Data supplied:
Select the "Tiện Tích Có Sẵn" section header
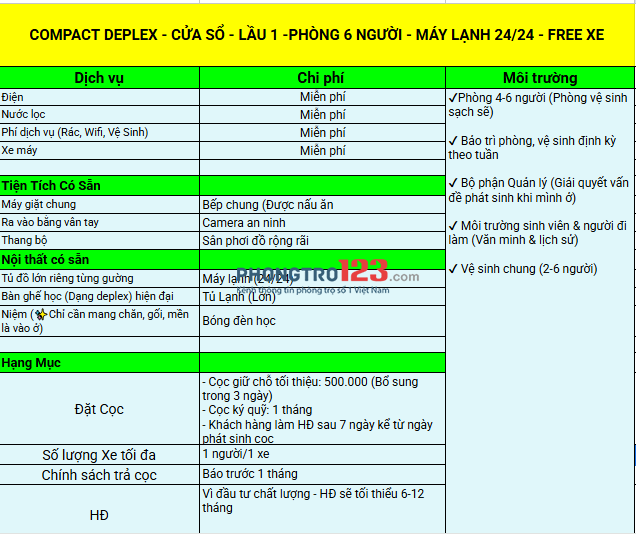 [51, 186]
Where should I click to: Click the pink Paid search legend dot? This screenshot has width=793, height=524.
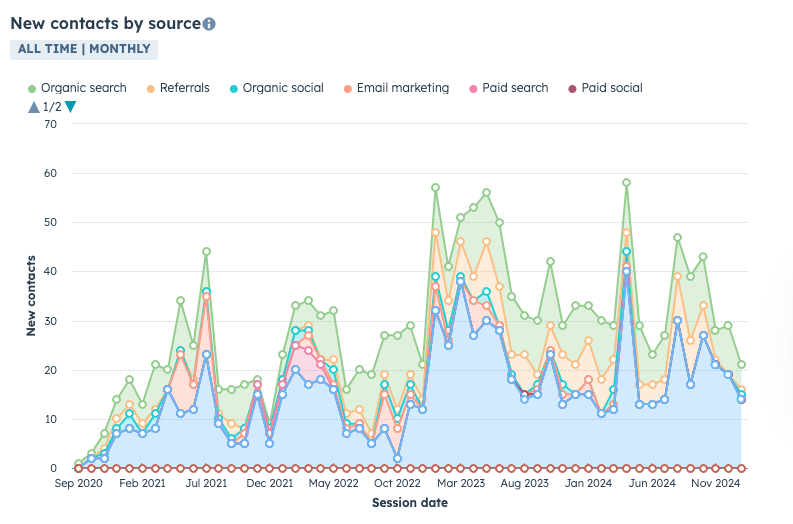(473, 88)
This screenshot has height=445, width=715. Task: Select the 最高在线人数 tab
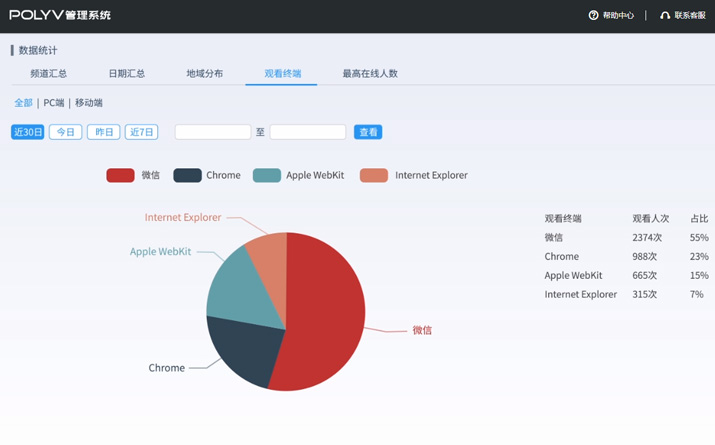point(370,74)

Work instruction: The reply must consist of the records, repeated exactly, minus any images.

Solved exercise:
Select the "Tiện Tích Có Sẵn" section header
 [51, 186]
Where should I click to: Click the pink Paid search legend dot? This screenshot has width=793, height=524.
(473, 88)
This screenshot has height=445, width=715. Task: Select the 最高在线人数 tab
point(370,74)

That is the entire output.